AI hype bleeds into cryptocurrencies

AI hype bleeds into cryptocurrencies

Artificial intelligence (AI) crypto tokens are rising in price this week, but price movements appear to be more of a crypto proxy for the AI ​​bubble. The rally comes as a JP Morgan report says traders are turning their attention to AI and away from blockchain.

“The rise in the price of AI-related cryptocurrencies can arguably be driven by real and tangible developments in the AI ​​and blockchain industry,” says Vasco Lopes, blockchain and artificial intelligence researcher at the NOVA School of Technology near Lisbon, Portugal. “However, AI-related cryptocurrencies are also affected by hype and investor sentiment, as the increased popularity of AI and AI-related products, such as the release of OpenAI’s ChatGPT language model, generates excitement and interest in the AI ​​sector.”

AI cryptos have reached a market cap of $4.27 billion, up 56% from last week. Although this is only 0.4% of the $1.07 trillion cryptocurrency market, the rapid increase has highlighted the role of AI in cryptocurrencies.

“AI is still such a new field, definitions are still being formed, and the actual utility of tokens in AI applications has yet to be tested,” said Noelle Acheson, former head of research at Genesis Trading and at CoinDesk. “It feels like the hype has outstripped the actual growth potential.”

Crypto markets are often driven by current trends, says Juan Leon, crypto researcher at Bitwise Investments. Without the right investment and development into projects, AI encryption risks becoming just a fad in an industry that has been fueled by hype.
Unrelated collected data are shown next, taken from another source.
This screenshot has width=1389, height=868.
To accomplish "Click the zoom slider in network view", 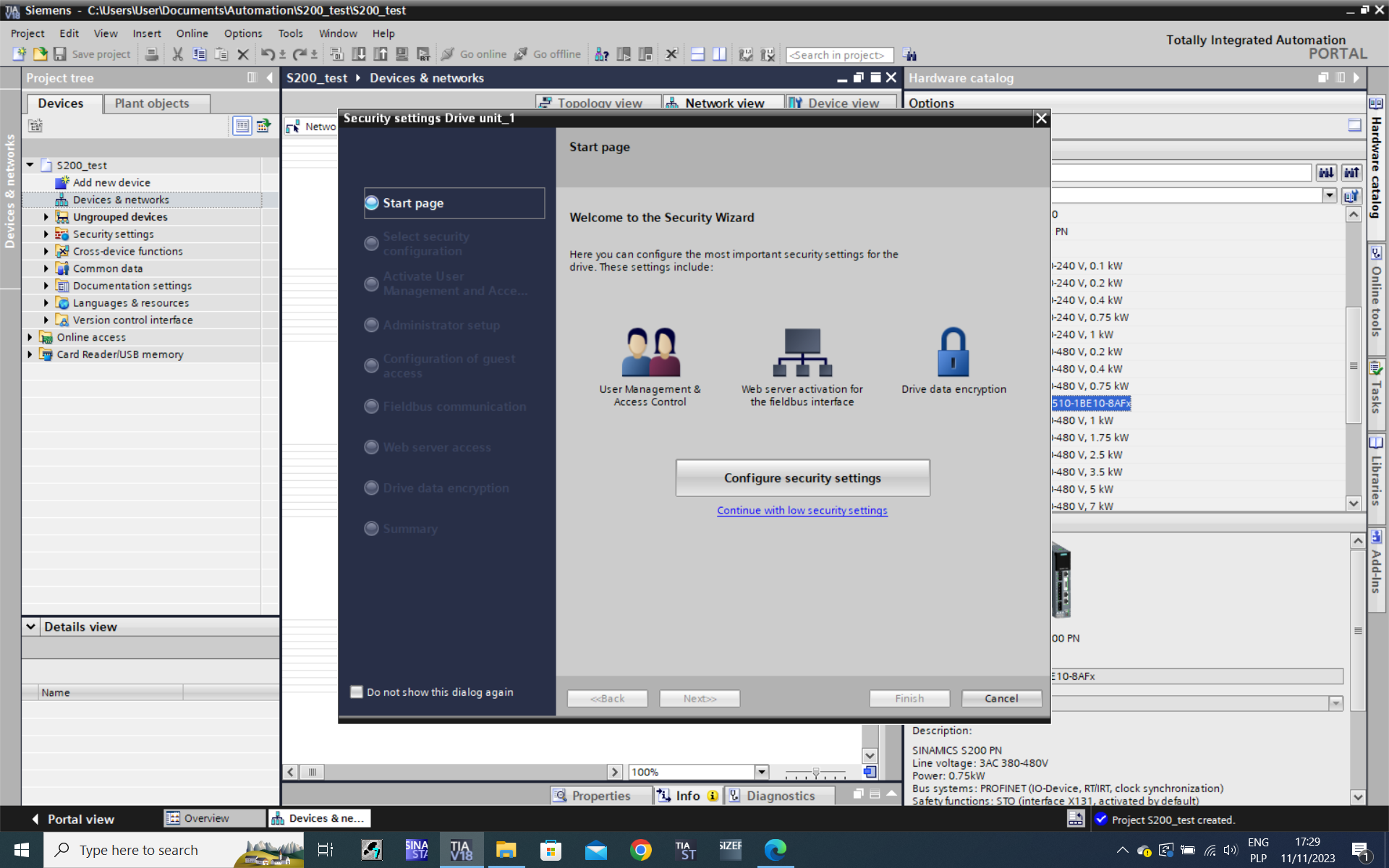I will pyautogui.click(x=815, y=773).
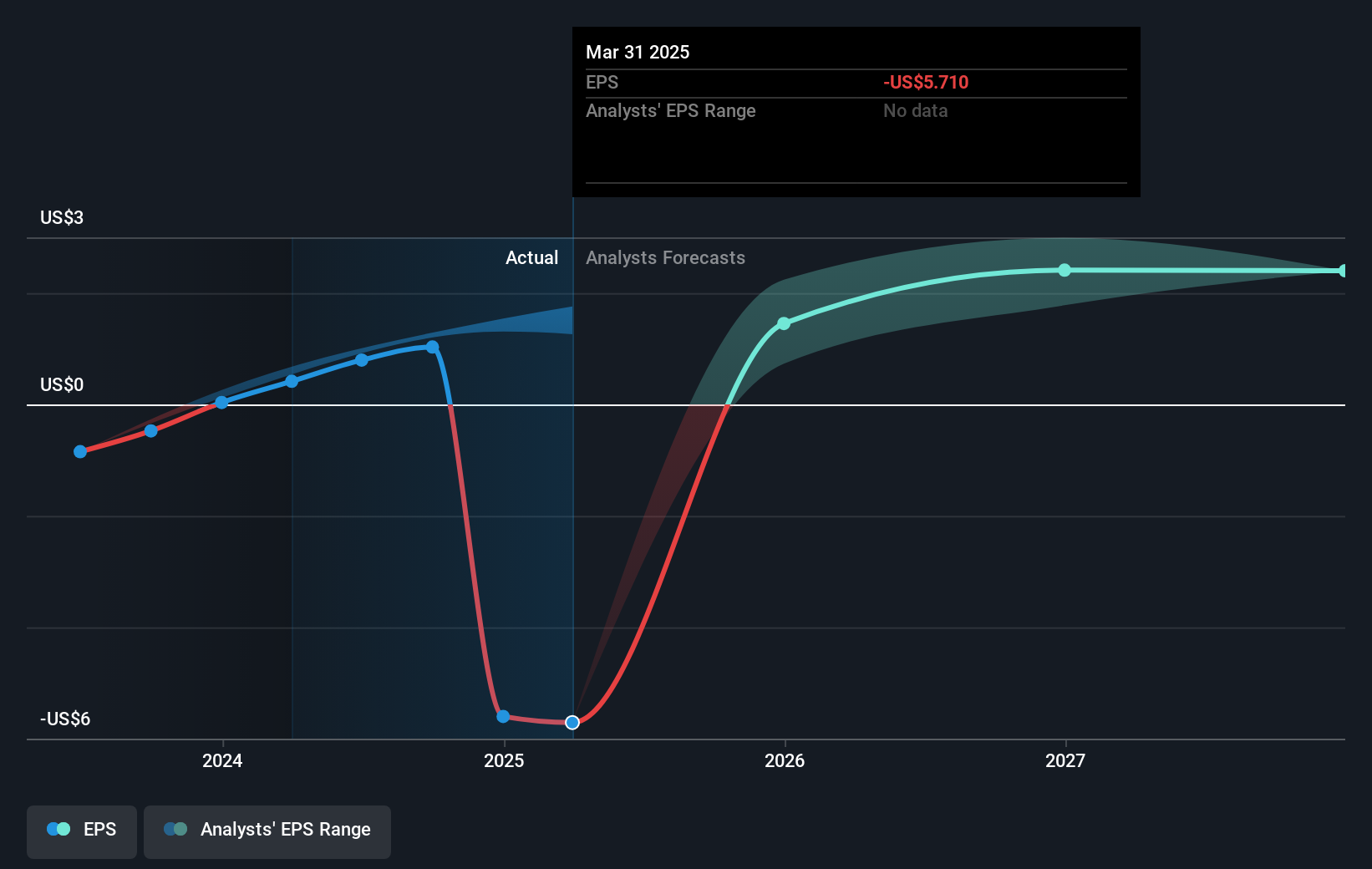Viewport: 1372px width, 869px height.
Task: Click the last forecast point at the chart edge
Action: tap(1343, 270)
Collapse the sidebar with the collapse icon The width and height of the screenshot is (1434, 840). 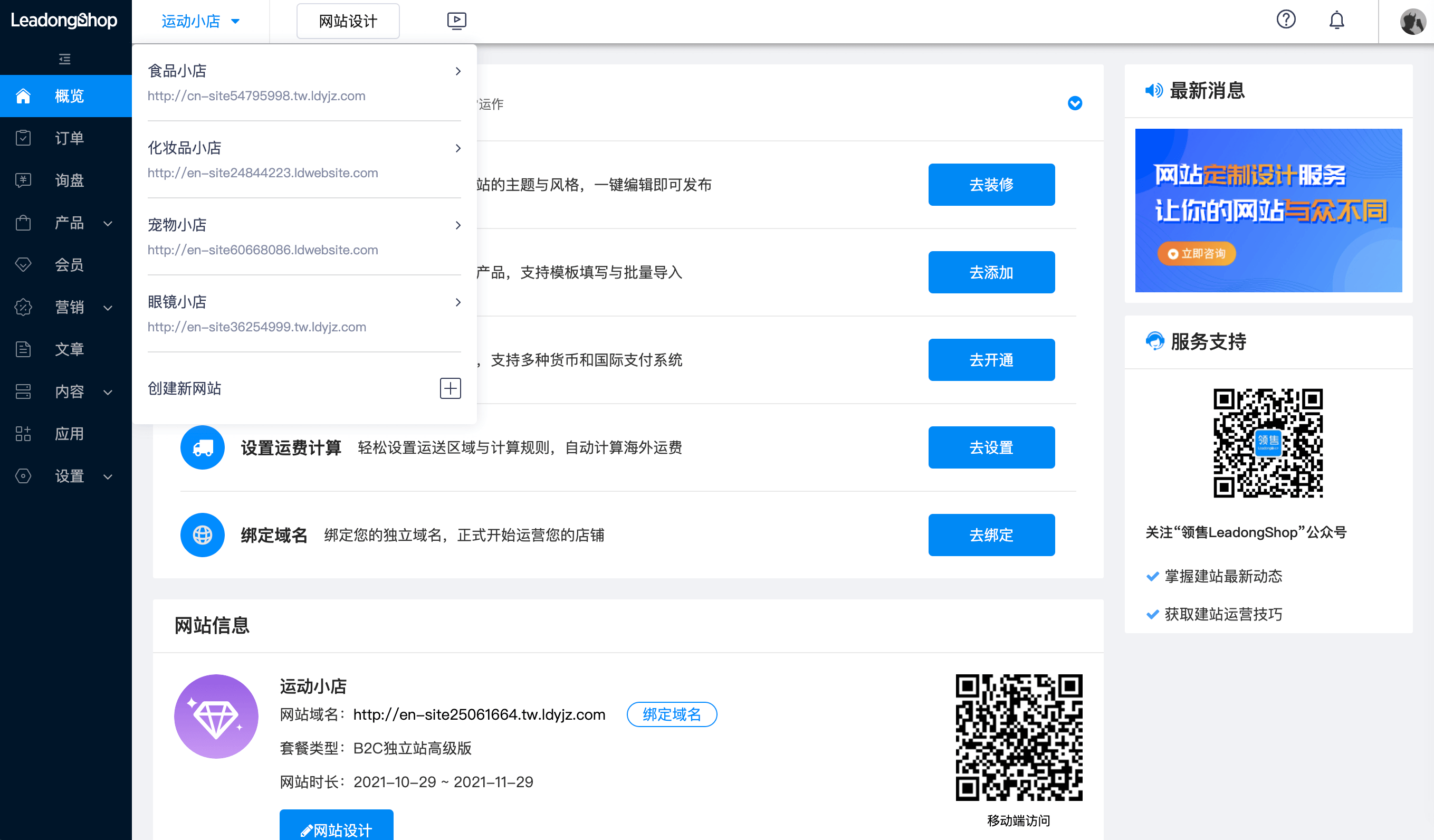coord(64,59)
And hype it is. Crypto AIs are led by The Graph’s GRT token, up 87% in the past seven days and 150% in the past month. Graph Network facilitates querying of blockchain data without going through a server. AGIX, the symbol of Singularity NET, which is building a marketplace for AI applications, has gained 116% in seven days and a staggering 327% in the past month. The top three crypto AIs are rounded out by Fetch’s FET, up 57% in the past seven days and 140% in the past month. Fetch aims to connect different types of blockchain and AI technologies.
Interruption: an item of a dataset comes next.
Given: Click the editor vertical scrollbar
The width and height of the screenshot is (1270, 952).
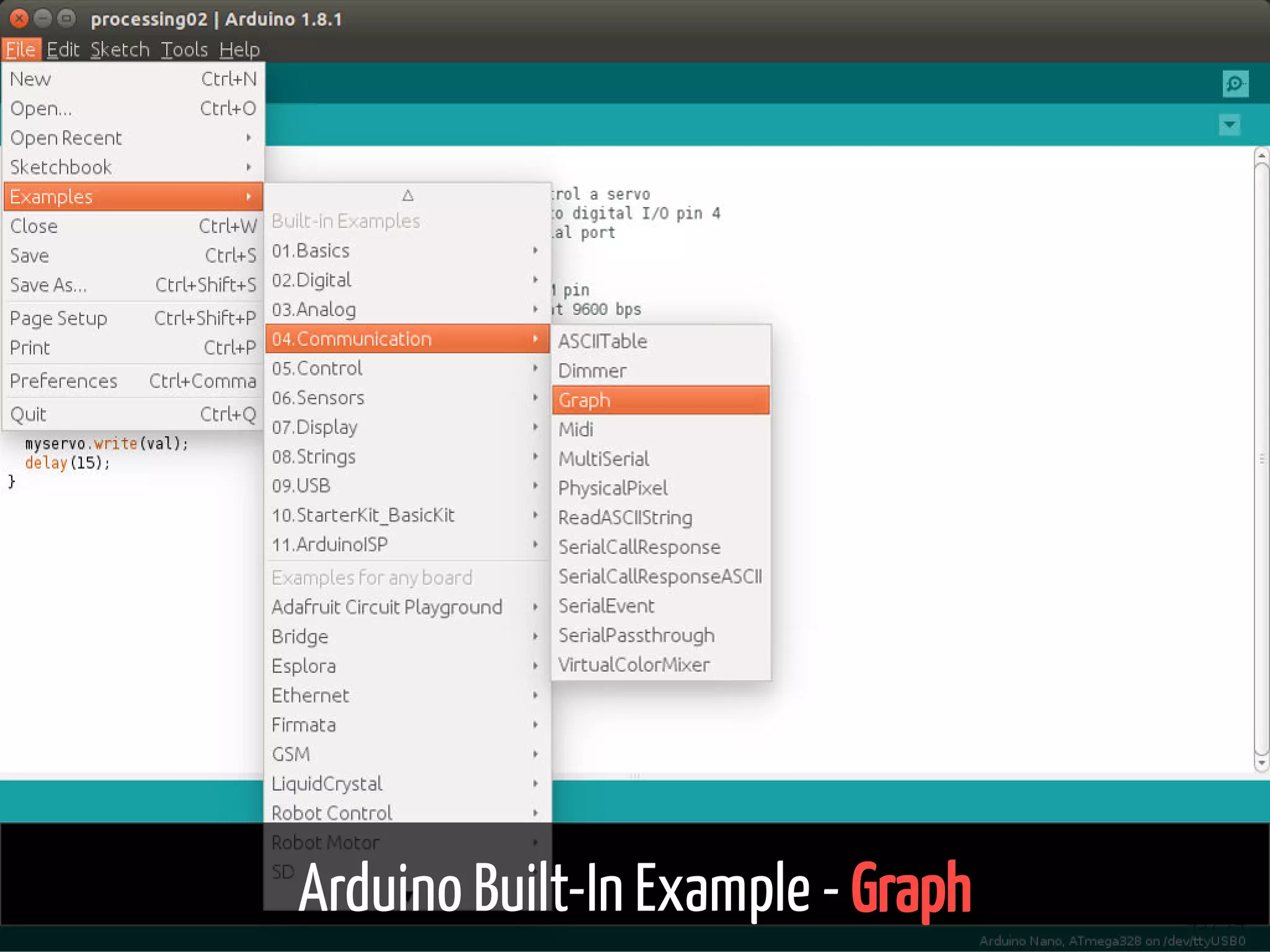Looking at the screenshot, I should coord(1261,459).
The hype has largely been led by the explosive growth of ChatGPT, an AI-powered chatbot, and Dall-E, a tool that generates images from word-based descriptions both created by OpenAI. “There are benefits to the blockchain AI projects, but definitely technologies like ChatGPT create a sense of interest and FOMO [fear of missing out] about everything related to artificial intelligence, says Lopes.

The mania is reminiscent of the flood of initial coin offerings (ICOs) in the crypto market in the middle of the last decade. “This AI crypto cycle reminds me a bit of the ICO cycle in the sense that back then there was suddenly a blockchain-based token for every use case you can think of. Now we’re starting to see AI-based tokens pop up left and right.”
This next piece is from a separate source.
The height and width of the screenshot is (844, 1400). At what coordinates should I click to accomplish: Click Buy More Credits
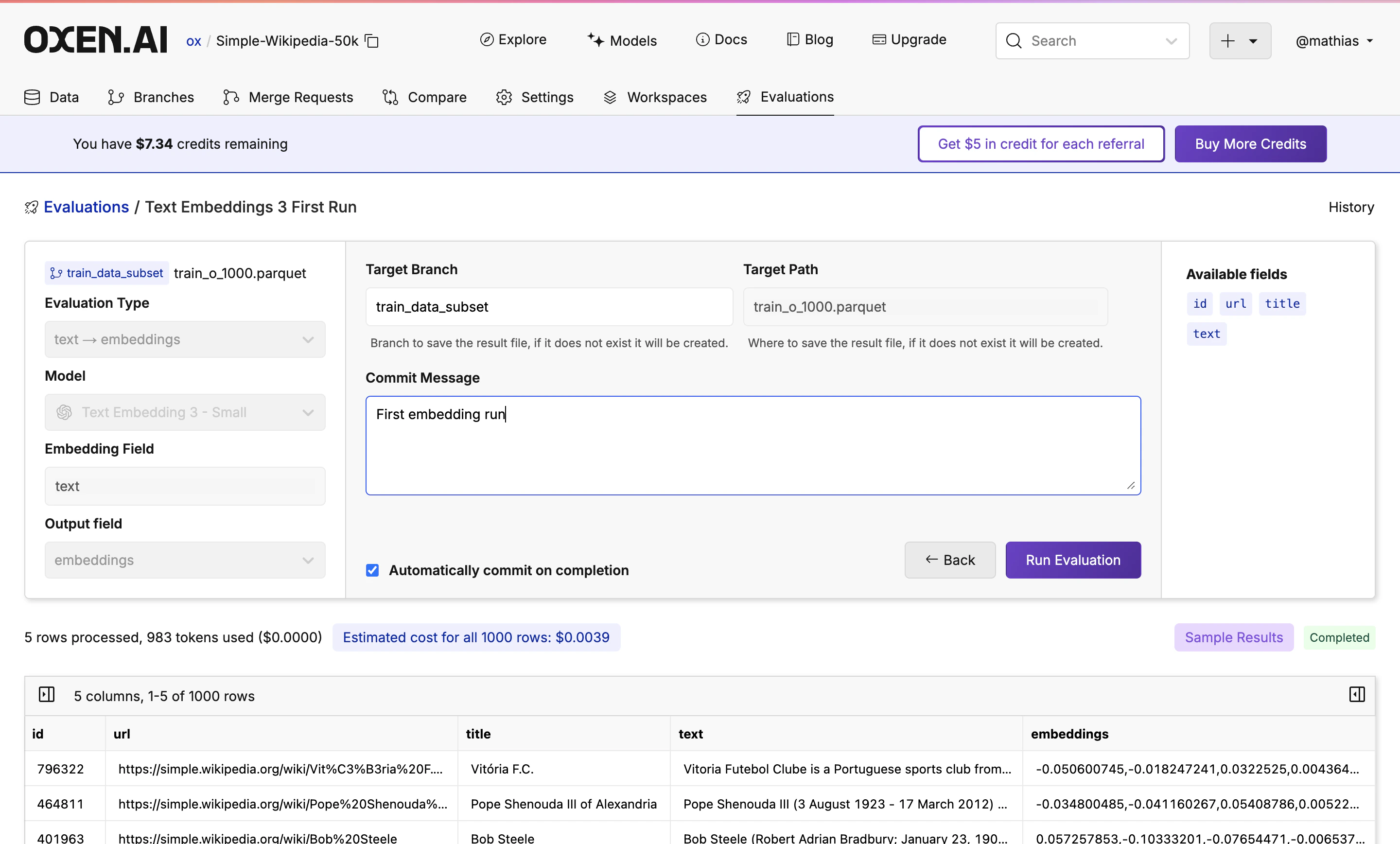pos(1250,144)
TronDAO announced on Wednesday the creation of a $100 million AI development fund dedicated to “encouraging the blending of artificial intelligence technology with blockchain technology.” TronDAO governs decisions for the Tron blockchain, and the new fund will focus on AI used for payment services, blockchain oracles and content creation. Tron blockchain’s governance token TRX fell nearly 3% today following the news, according to Nomics.

Wall Street traders have not been spared from the AI ​​seduction – AI surpassed blockchain as the technology expected to be the most influential in the next three years, according to a JP Morgan report. The study found that 53% of marketers surveyed, up from 25% last year, say AI and machine learning will be the most influential technology for them. Blockchain, tied with AI for the most influential technology in 2022, received only 12% of the vote this year.

“The pullbacks feel like an extension of traders looking for hot narratives regardless of actual value,” Acheson adds.

Analysts also pointed to a general risk-on investment sentiment among crypto investors, especially given favorable macroeconomic conditions driven by a slowdown in inflation and slowing US interest rate hikes. These price movements, says Acheson, “tend to be a sign that the general fear that dominated the market at the end of last year is finally dissipating.”